C’est aussi la raison pour laquelle un simple export paie ne suffira pas. Pour être crédible, l’entreprise devra relier ses données de rémunération à une logique de classification, de progression salariale et de gouvernance interne. Les équipes conformité qui s’y préparent dès maintenant auront un net avantage au moment de la transposition complète.

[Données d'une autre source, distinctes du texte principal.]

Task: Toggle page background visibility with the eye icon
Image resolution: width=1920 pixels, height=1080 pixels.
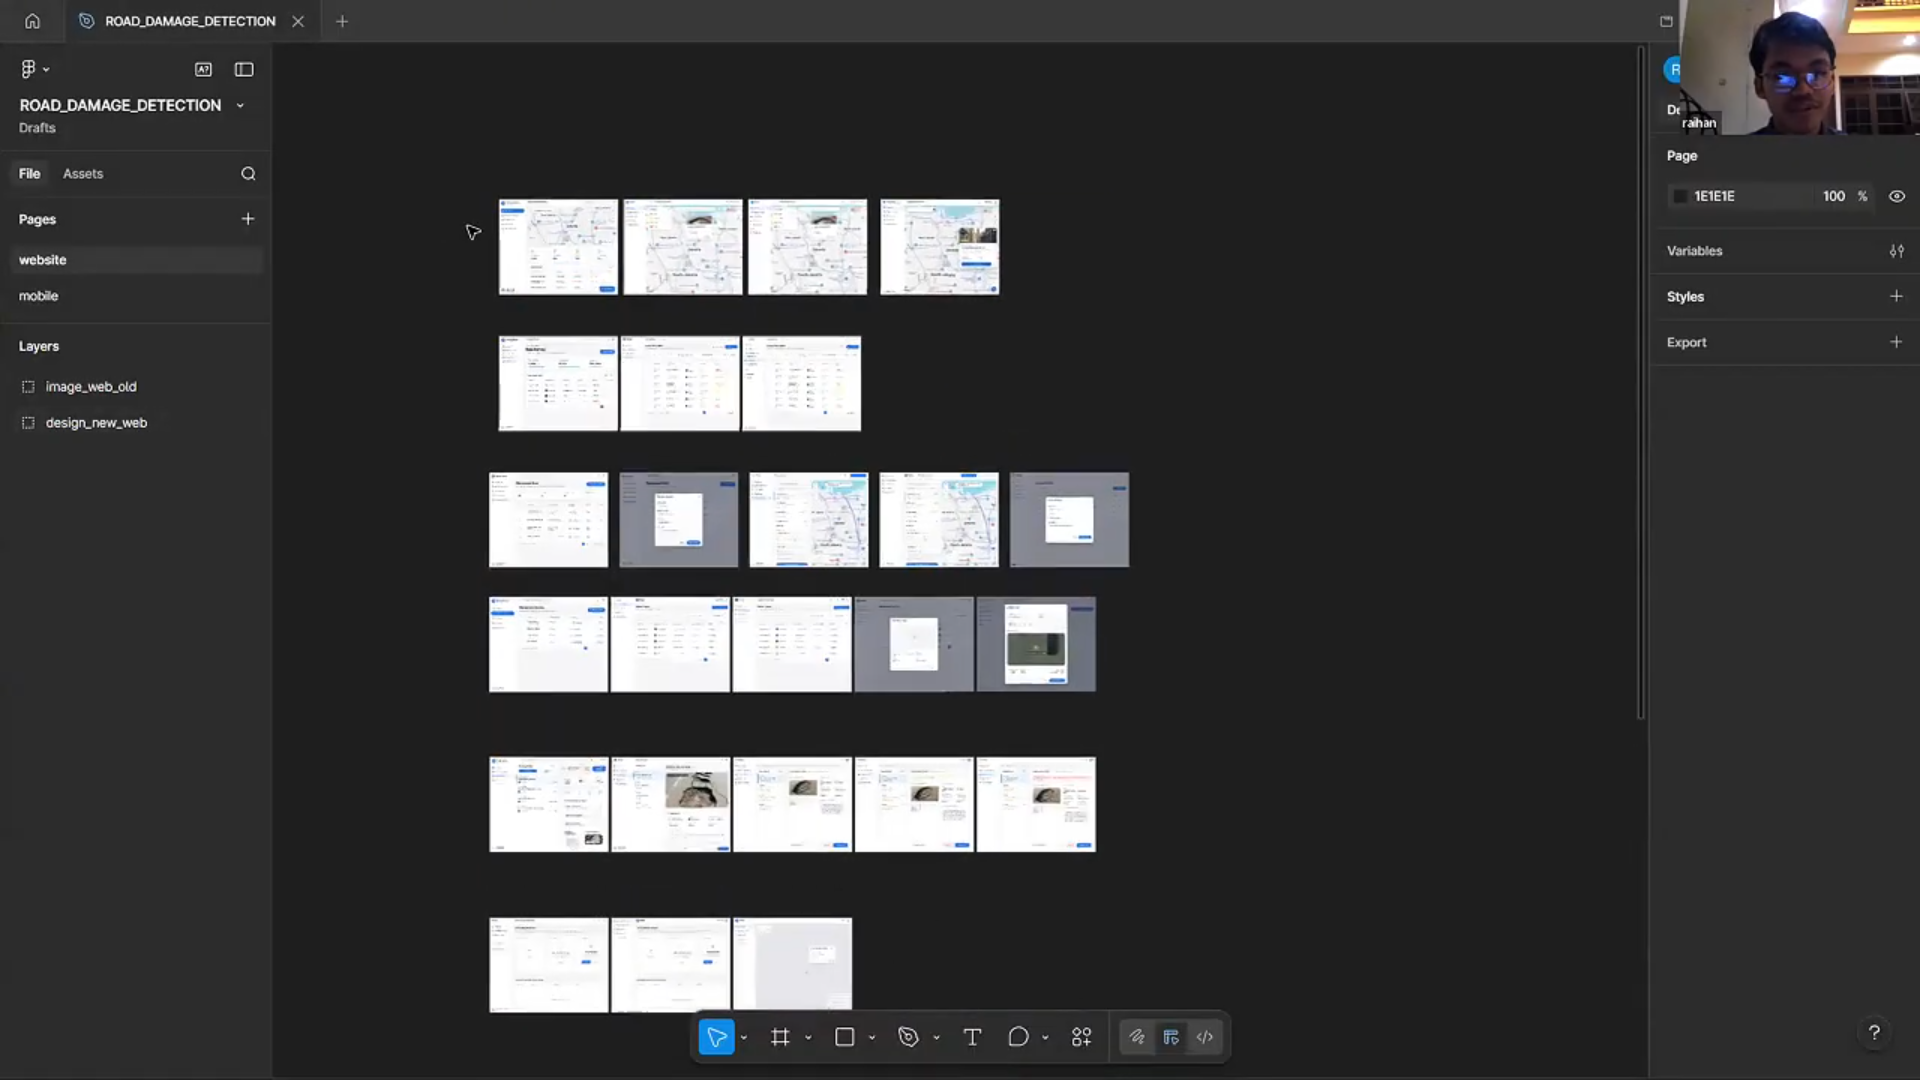Action: point(1897,196)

Le calendrier à retenir pour 2026 et après
La date certaine à retenir est celle du 7 juin 2026 : c’est la date limite de transposition de la directive par les États membres. Ensuite, les obligations de reporting prévues par le texte européen s’appliquent progressivement selon la taille de l’entreprise.
Pour les employeurs de 250 salariés et plus, le premier reporting européen est prévu à partir du 7 juin 2027 puis chaque année. Pour les entreprises de 150 à 249 salariés, la première échéance est également 2027, mais avec une périodicité tous les trois ans. Pour les entreprises de 100 à 149 salariés, l’échéance prévue par la directive est le 7 juin 2031, là aussi tous les trois ans.
En clair : 2026 est l’année où il faut structurer les données, tester vos catégories et documenter vos critères. Attendre la première demande formelle serait une erreur, car la partie la plus longue n’est pas la publication. C’est la fiabilisation du modèle de rémunération et des explications associées.
- Jusqu’au 1er mars de chaque année : maintien de l’obligation Index Egapro pour les entreprises concernées.
- 7 juin 2026 : date limite de transposition nationale de la directive 2023/970.
- À partir du 7 juin 2027 : reporting pour les employeurs de 250+ salariés, puis annuel.
- À partir du 7 juin 2027 : reporting pour les 150-249 salariés, puis tous les trois ans.
- À partir du 7 juin 2031 : reporting pour les 100-149 salariés, puis tous les trois ans.
Comment vous préparer sans attendre la version finale des textes français
Même si les modalités de transposition françaises précises doivent être sécurisées dans les textes nationaux, votre feuille de route opérationnelle est déjà claire. Commencez par identifier vos sources de données de rémunération, vos composantes variables, vos règles de promotion et la manière dont vous définissez aujourd’hui des populations comparables.
Ensuite, vérifiez la qualité de vos explications. Un écart n’est pas “justifié” parce qu’il existe depuis longtemps ou parce qu’il reflète des habitudes historiques. Il doit pouvoir être relié à des critères objectifs, documentés et appliqués de manière cohérente. C’est ce standard de justification qui va faire la différence entre une conformité défensive et une conformité maîtrisée.
Enfin, utilisez l’Index Egapro comme point d’entrée, pas comme point d’arrivée. Il reste un excellent signal d’alerte et un bon rituel de gouvernance. Mais la directive européenne vous demande davantage : une lecture par catégorie, un droit d’accès à l’information pour les salariés et une capacité à enclencher des corrections formelles lorsque l’écart dépasse le seuil critique.